Extract ▸
[Start of Attachment]

In some embodiments, information determined about genes (e.g., which status of Gup, Gdown, Gsimilar, and Gnone the genes are assigned) is used to estimate the potential effects of the differential expression, if any, on the endogenous and/or intracellular levels of metabolites. To do so, connections can be determined between gene products and metabolites. One such source of data connecting gene products and metabolites is information about metabolic pathways. Information regarding human metabolic pathways is available, for example, from existing databases, in the form of pathway maps. The pathway maps can be available as graphical images and also as markup language files that facilitate the parsing of relevant biological data. The biochemical reactions, including for example, information about substrates, products, direction/reversibility, and associated enzyme-coding genes can be extracted from the metabolic pathway maps and organized in such a way as to assist in predicting how the effects of differential gene expression affects endogenous and/or intracellular metabolite levels.
In some embodiments, such as the one described herein, the markup language files can be retrieved from a database, and necessary information extracted from these files when it is needed to estimate the potential effects of the differential expression on the endogenous and/or intracellular levels of metabolites. In other embodiments, this retrieval and extraction of data can be done at an earlier time and the results of this retrieval and extraction can be used for more than one set of predictions. Put another way, the files can be downloaded and the data can be extracted one or more times (e.g., weekly, monthly, on an on-demand basis, or the like), stored, and retrieved for later use by the metabolomics-based system to identify potential therapeutic agents and/or targets. However obtained, this data can be combined with gene-expression data from diseased and control cells to construct a genetic-metabolic matrix (e.g., during operation 140), an example of which is depicted in
In some examples, particular metabolites are excluded from the genetic-metabolic matrix. Reasons to exclude a metabolite from the matrix can include, for example, that the metabolite is non-physiological, that the metabolite is ubiquitous, or that the metabolite participates in reactions that are mainly catalyzed by orphan human enzymes (well defined enzyme activities for which no sequence is known). Exemplary non-physiological metabolites (e.g., ecgonine and parathion) can include metabolites that only participate in reactions pertaining to the biosynthesis of secondary metabolites, the biodegradation and metabolism of xenobiotics, and the like. Ubiquitous metabolites (e.g., H2O, ATP, NAD(+)(P), O2, or the like) often carry out generic roles in many reactions and can be defined as those that are involved as substrate or product in twenty (20) or more reactions. Referring to the third exclusion category previously mentioned (the metabolite participates in reactions that are mainly catalyzed by an orphan human enzyme), the number of reactions where a metabolite m acts as a substrate or product in human metabolic pathways can be defined as Nrm,human and the number of reactions where the metabolite m acts as a substrate or product in reference (e.g., non organism specific) metabolic pathways can be defined as Nrm,ref. If Nrm,human/Nrm,ref<0.5, then the metabolite m can belong to the third exclusion category (e.g., the metabolite participates in reactions that are mainly catalyzed by orphan human enzymes). The metabolites determined to be part of the third exclusionary category may be excluded because the reactions are due to orphan enzymes, the reactions only occur in other organisms, or the reactions occur in humans but have not yet been detected. For example, the metabolite 1-alkyl-sn-glycero-3-phosphate is excluded because out of four enzymes that use it as substrate or product, two, EC 2.3.1.105 and EC 1.1.1.101, are orphans in human, and one, EC 2.7.1.93, has only been found in rabbits. The metabolomics-based system can use the methods described herein (e.g., during operation 150) to generate a matrix such as the one depicted in
In some embodiments, the metabolomics-based system can utilize information indicative of relationships between metabolites and gene products together with gene-expression data to predict the relative levels of metabolites in diseased cells, relative to control cells. For example, based on information contained in a genetic-metabolic matrix annotated with differential gene-expression data, the system can predict which metabolites are expected to exist at higher levels in diseased cells, which metabolites are expected to exist at lower levels in diseased cells, and which metabolites are unknown as to their levels in diseased cells compared to control cells. Based on the rules applied, these predictions can also include a confidence level indicating the degree of confidence associated with the prediction. In this way, metabolites that are predicted to exist at different levels in diseased cells, relative to cells, can be prioritized based on the level of confidence associated with the prediction, such that future testing of the metabolites as therapeutic agents and/or targets can be prioritized based on the confidence level of the predictions.

[End of Attachment]

Information given ▸

[Start of Attachment]

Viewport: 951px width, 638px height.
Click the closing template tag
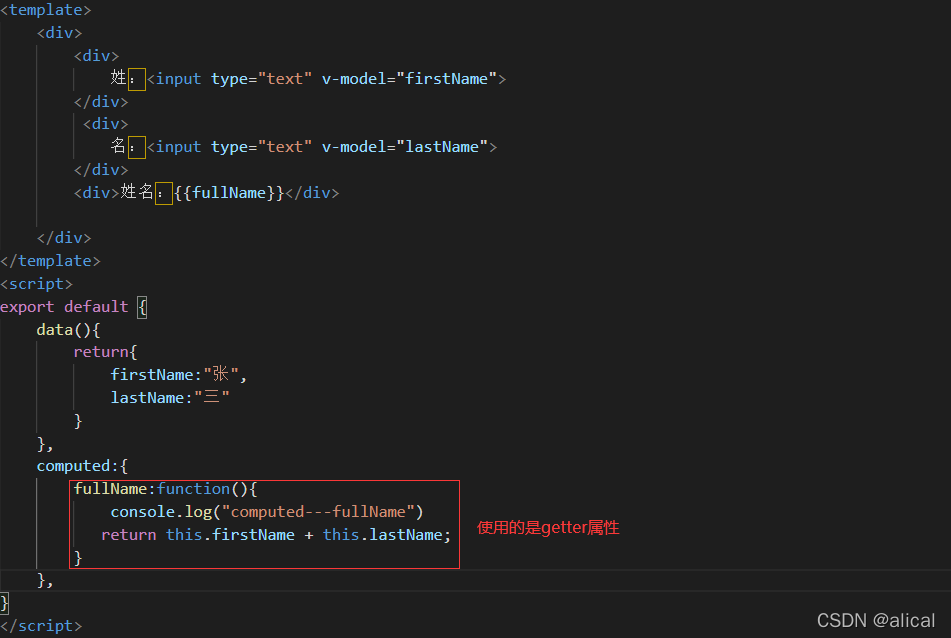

[End of Attachment]
[Start of Attachment]

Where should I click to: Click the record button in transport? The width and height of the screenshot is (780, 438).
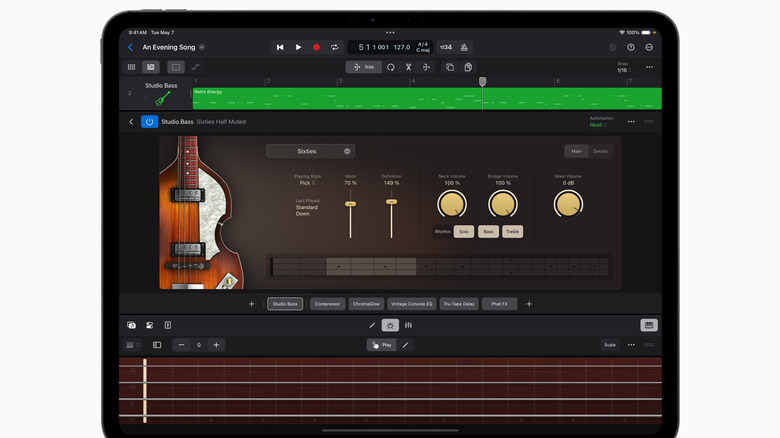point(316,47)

[End of Attachment]
[Start of Attachment]

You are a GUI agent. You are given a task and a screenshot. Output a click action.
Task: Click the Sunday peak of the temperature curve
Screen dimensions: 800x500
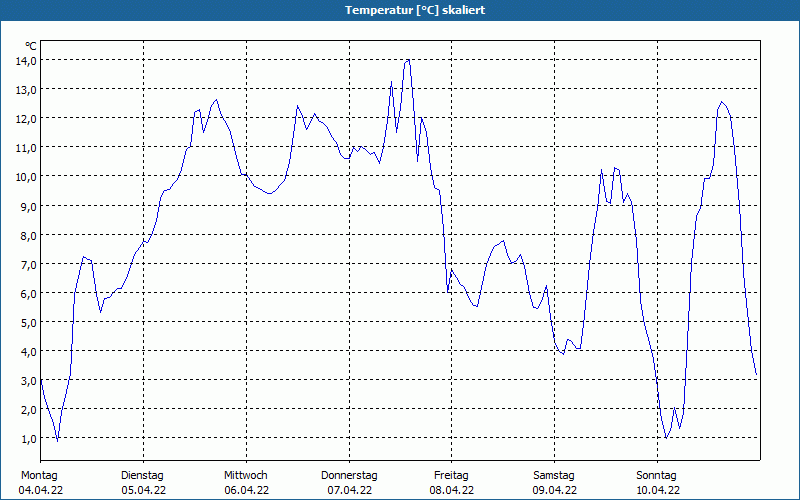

[End of Attachment]

Required actions ▸
[A] According to the metabolomics passage, how many reactions must a metabolite take part in to count as ubiquitous?
[B] Carry on the metabolomics passage from its last sentence.
Nothing in the records is needed for this work.

Answers below ▸
[A] Twenty or more reactions, as either substrate or product.

[B]
Referring to
Referring to the embodiment depicted by
In another embodiment, depicted by
Referring now to
In some embodiments, the process 500 can perform operation 530 and combine the information indicative of the effects of gene products on metabolic levels, obtained during operation 510, with the information obtained during operation 520 that is indicative of genes that are expressed differently in diseased cells, relative to control cells. The result of this combining can, for example, be a genetic-metabolic matrix annotated with the differential expression status data, such as the matrix depicted in
Exemplary rules, employed by the metabolomics-based system (e.g., during operation 550), for predicting the cumulative effect of differential gene expression on the metabolite levels in a cell can be based on the supposition that lower levels of enzymes catalyzing the production of a metabolite and/or higher levels of enzymes catalyzing the consumption of a metabolite each have the effect of decreasing the level of metabolite found in the cell. Conversely, higher levels of enzymes catalyzing the production of a metabolite and/or lower levels of enzymes catalyzing the consumption of a metabolite each have the predicted effect of increasing the level of metabolite found in the cell. The same can be true for gene products other than enzymes, such as small molecule transporters. Increased levels of transporters that move metabolites out of the intracellular environment tend to decrease intracellular level of these metabolites, while increased levels of transporters that move metabolites into the intracellular environment tend to increase the intracellular levels. Decreasing the latter transporters would have the opposite effect.
In some embodiments, the greater the number and/or percentage of gene products that have similar effects on the level of the metabolite, the greater the confidence in the prediction. For example, assume that metabolite A is produced by four enzymes, all of which show decreased expression in diseased cells and is consumed by three enzymes, all of which show increased expression in diseased cells. Also assume that metabolite B is produced by four enzymes, three of which show decreased expression and one of which shows normal expression in diseased cells and is consumed by three enzymes, all of which show increased expression in diseased cells. Since all seven enzymes (100%) related to metabolite A have the effect of decreasing the level of metabolite A (e.g., there are less enzymes that produce it and more that consume it), the confidence level can be high that metabolite A is present at lower quantities in the diseased cells. Regarding metabolite B, 86% (6 out of 7) of the considered gene products have the effect of decreasing the level of metabolite B. In this example, it may still be predicted that metabolite B is found at lower levels in the diseased cells, but the confidence in that prediction may be lower.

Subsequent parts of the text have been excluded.